Elastic search bulk request API - Is the 'order' of document writing guaranteed

Hi Team,

We are using bulk request API to write bulk documents into elastic search DB. As per the API documentation, we are adding documents one after another (i.e. in sequential order ) and after that we are calling either SYNC or ASYNC API to write (as mentioned below).

Is it guaranteed that client.bulk / client.bulkAsync will write the documents in the same order they have been added into either Bulk processor or into Bulk request object.

We are using below APIs.

BulkResponse bulkResponse = client.bulk(request, RequestOptions.DEFAULT);

client.bulkAsync(request, RequestOptions.DEFAULT, listener);

Please suggest.

Thanks
Atanu

The order is not guaranteed.

Your bulk indexing request is received by a coordinating node. That node must then, document by document, determine the correct shard routing for each document, and then forward the documents to the nodes where each relevant shard is allocated.

Once the documents are distributed among the nodes, there can be no guarantees from node to node what order the indexing operations will be completed in, as the nodes are then working in parallel at whatever rate their available resources allow.

1 Like

Thank you for your quick response.

To make sure that we understand your reply correctly, could you please clarify the below.

If there are two or more update/upsert requests for the same document id in a bulk request, are they updated/upserted into ES in the same order they have been added into either Bulk processor or into Bulk request object (during ASYNC or SYNC request respectively).

Consider the below example bulk request containing 6 requests.

Request 1 - POST - update/upsert - http://elasticsearch-ip:port/myindex/mytype/id1 {“firstname”:”Johan”, “lastname”:”andy”, “rank”:”5”}

Request 2 - POST - update/upsert - http://elasticsearch-ip:port/myindex/mytype/id2 {“firstname”:”bob”, “lastname”:”raly”, “rank”:”2”}

Request 3 - POST - update/upsert - http://elasticsearch-ip:port/myindex/mytype/id1 {“firstname”:”Johan”, “lastname”:”andy”, “rank”:”3”}

Request 4 - POST - update/upsert - http://elasticsearch-ip:port/myindex/mytype/id1 {“firstname”:”Johan”, “lastname”:”andy”, “rank”:”7”} – this should be the latest document in elastic db for document id (id1)

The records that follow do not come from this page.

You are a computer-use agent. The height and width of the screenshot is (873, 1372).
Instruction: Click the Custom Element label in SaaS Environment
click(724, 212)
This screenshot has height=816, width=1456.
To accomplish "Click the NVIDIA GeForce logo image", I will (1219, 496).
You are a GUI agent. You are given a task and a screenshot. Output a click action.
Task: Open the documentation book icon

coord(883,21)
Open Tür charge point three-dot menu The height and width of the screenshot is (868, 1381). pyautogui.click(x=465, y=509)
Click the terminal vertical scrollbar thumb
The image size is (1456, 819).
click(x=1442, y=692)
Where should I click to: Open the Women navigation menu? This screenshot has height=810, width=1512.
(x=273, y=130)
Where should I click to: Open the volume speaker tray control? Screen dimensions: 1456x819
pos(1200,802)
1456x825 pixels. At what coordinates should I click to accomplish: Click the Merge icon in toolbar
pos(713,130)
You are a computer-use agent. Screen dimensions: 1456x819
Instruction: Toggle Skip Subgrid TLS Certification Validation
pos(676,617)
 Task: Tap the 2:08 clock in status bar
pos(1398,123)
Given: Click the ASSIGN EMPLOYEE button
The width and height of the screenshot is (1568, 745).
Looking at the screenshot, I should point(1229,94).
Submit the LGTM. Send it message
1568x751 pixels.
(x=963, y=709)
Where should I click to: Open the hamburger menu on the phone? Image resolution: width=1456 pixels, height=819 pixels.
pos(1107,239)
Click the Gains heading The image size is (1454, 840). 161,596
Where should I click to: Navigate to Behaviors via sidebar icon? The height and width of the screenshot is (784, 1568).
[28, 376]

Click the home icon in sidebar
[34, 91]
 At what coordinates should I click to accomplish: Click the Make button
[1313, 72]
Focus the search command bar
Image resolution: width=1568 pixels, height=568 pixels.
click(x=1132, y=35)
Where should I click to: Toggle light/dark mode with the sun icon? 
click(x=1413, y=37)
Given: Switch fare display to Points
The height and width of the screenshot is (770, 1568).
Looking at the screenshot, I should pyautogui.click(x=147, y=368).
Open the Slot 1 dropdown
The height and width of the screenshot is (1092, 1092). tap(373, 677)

Request 5 - POST - update/upsert - http://elasticsearch-ip:port/myindex/mytype/id3 {“firstname”:”tony”, “lastname”:”greg”, “rank”:”5”}

Request 6 - POST - update/upsert - http://elasticsearch-ip:port/myindex/mytype/id4 {“firstname”:”paul”, “lastname”:”william”, “rank”:”5”}

As you can see, there are multiple requests for the document ID “id1”. i.e. Request 1, request 3 and request 4 are all for the same document ID “id1”.

In the above example, is it guaranteed that at the end of the bulk request completion, document content for the document ID ‘id1’ will be as per request 4. Or it is not guaranteed.

Thanks in advance.

You can rely on the fact that operations on the same document (same _index, _type and _id) will be in order. However you can't assume anything for documents that have different indices/types/ids.

Be aware that sending multiple updates to the same document in a bulk request can cause multiple refreshes and performance problems. It actually applies to frequent updates to the same document even if they are in different bulk requests.

1 Like

Thanks for the clarification.

This topic was automatically closed 28 days after the last reply. New replies are no longer allowed.